Pronunciations
- Pinyin:: gǔn
- Bopomofo:: ㄍㄨㄣˇ
- Gwoyeu Romatzyh:: goen
- Wade–Giles:: kun^{3}
- Cantonese Yale:: kwán
- Jyutping:: kwan2
- Pe̍h-ōe-jī:: khún
- Japanese Kana:: コン kon (on'yomi) ぼう bō (kun'yomi)
- Sino-Korean:: 곤 gonn
- Hán-Việt:: cổn

Names
- Chinese name(s):: 豎/竖/竪 shù
- Japanese name(s):: 棒/ぼう bō (stick) 縦棒/たてぼう tatebō (vertical stick)
- Hangul:: 뚫을 tturheul

Stroke order animation

= Radical 2 =

Kangxi radical

Radical 2 or radical line (丨部) meaning "vertically connected" is one of 6 of the 214 Kangxi radicals that are composed of only one stroke.

In the Kangxi Dictionary, there are only 21 characters (out of 49,030) to be found under this radical.

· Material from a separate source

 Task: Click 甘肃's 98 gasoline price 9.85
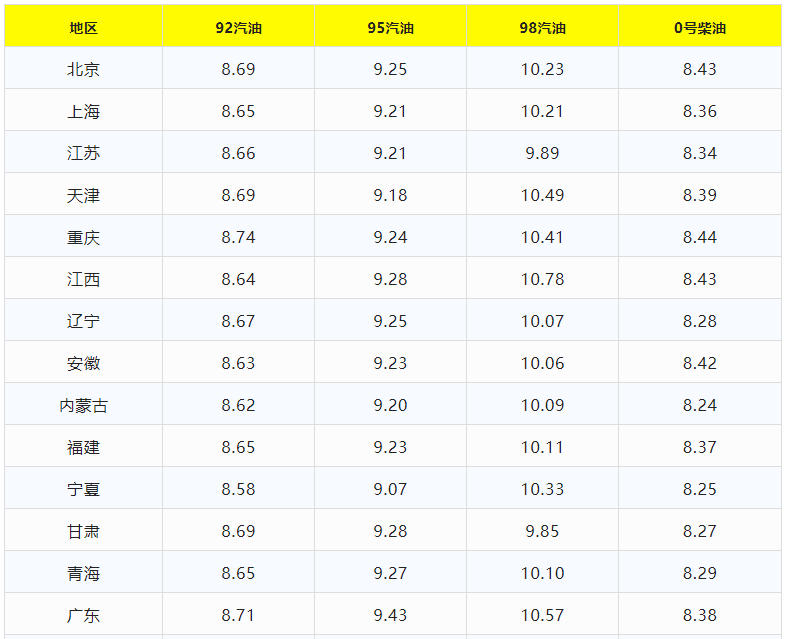point(542,532)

丨 is also the 2nd indexing component in the Table of Indexing Chinese Character Components predominantly adopted by Simplified Chinese dictionaries published in mainland China, with 亅 being its associated indexing component (used to be associated with 乛 prior to the new standard in 2009).

==Evolution==

Large seal script character
Small seal script character

==Derived characters==

| Strokes | Characters |
|---|---|
| +0 | 丨 |
| +1 | 丩 |
| +2 | 个^{SC/variant} (=個 -> 人) 丫 |
| +3 | 中 丮 丯 丰^{SC/JP}/丰^{TC} (also SC/JP form of 豐 -> 豆) 书^{SC} (=書 -> 曰) |
| +4 | 丱 |
| +6 | 串 |
| +7 | 丳 |
| +8 | 临^{SC} (=臨 -> 臣) |
| +9 | 丵 |

==In calligraphy==

The vertical line as in 永

The only stroke in radical line, known as 豎/竖/竪 shù "vertical", is called 努 nǔ in the eight principles of the character 永 (永字八法 Yǒngzì Bāfǎ) which are the basis of Chinese calligraphy.

== Literature ==
- Fazzioli, Edoardo (1987). "Chinese calligraphy : from pictograph to ideogram : the history of 214 essential Chinese/Japanese characters"
- Leyi, Li (1993). "Tracing the Roots of Chinese Characters: 500 Cases"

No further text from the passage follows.